Before I could argue with Tim, the highway patrolman was beside us and asked for Tim’s driver’s license. As Tim made a great show of looking for his ID, I now understood what that this was really about.
“Where’s your driver’s license,” I whispered.
“You know, officer, I think I may have left my ID at the club last weekend,” Tim said.
I rubbed my temples. Why would anyone knowingly agree to help someone drive a car 800 miles across three states if he knew he didn’t have a driver’s license, let alone speed!
I snapped out of my self-pity, though, when I heard Tim’s voice getting louder. He was arguing with a cop. My mind raced ahead and pictured Tim grabbing the officer’s pistol, followed by them struggling left, right, left, before the gun went off and shot me between the eyes.
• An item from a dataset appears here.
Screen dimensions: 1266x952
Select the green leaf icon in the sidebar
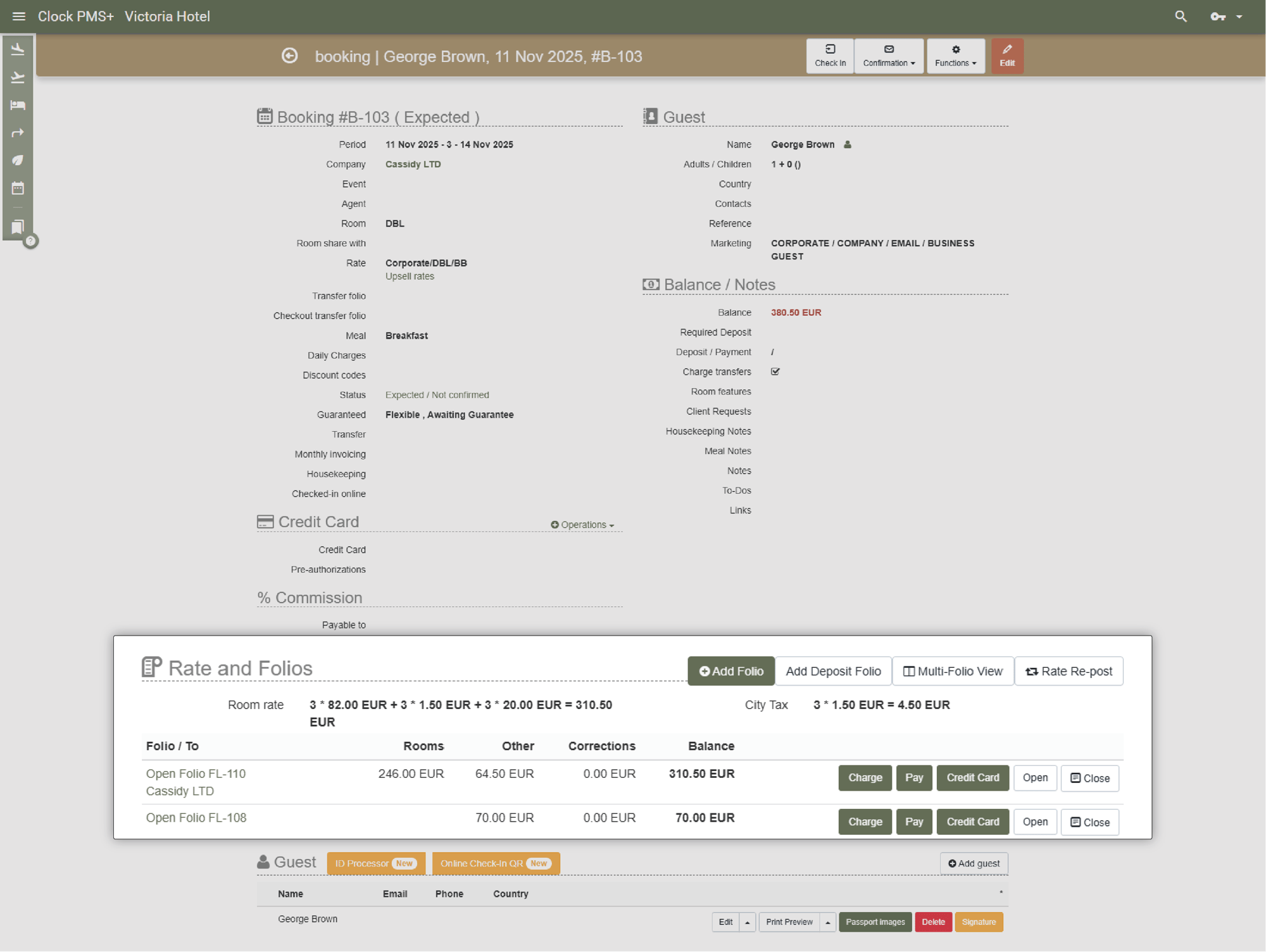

I realized that the patrol car probably had a video camera in it, and the last few minutes of my life would end up on COPS. I decided that I was not ready to die in an effort to promote bad television.
I leaned across Tim. “Officer, I apologize. I didn’t realize that my friend didn’t have his driver’s license, or I would have never let him drive. We’re on our way to drop my car off to my parents outside of Forth Worth. Obviously, I’ll take it from here.”
A few minutes later, after I managed to talk the highway patrolman out of giving Tim a ticket, I counted up the hours in my head that I had actually ended up driving with Tim helping me: 17 hours. That was four more hours than if I had just driven myself.
“Can we hear that Donna Summer song again?” Tim asked.
“No,” I said, brushing his hands away from the radio. By this point, I was pretty sure that Donna Summer shared the blame, too.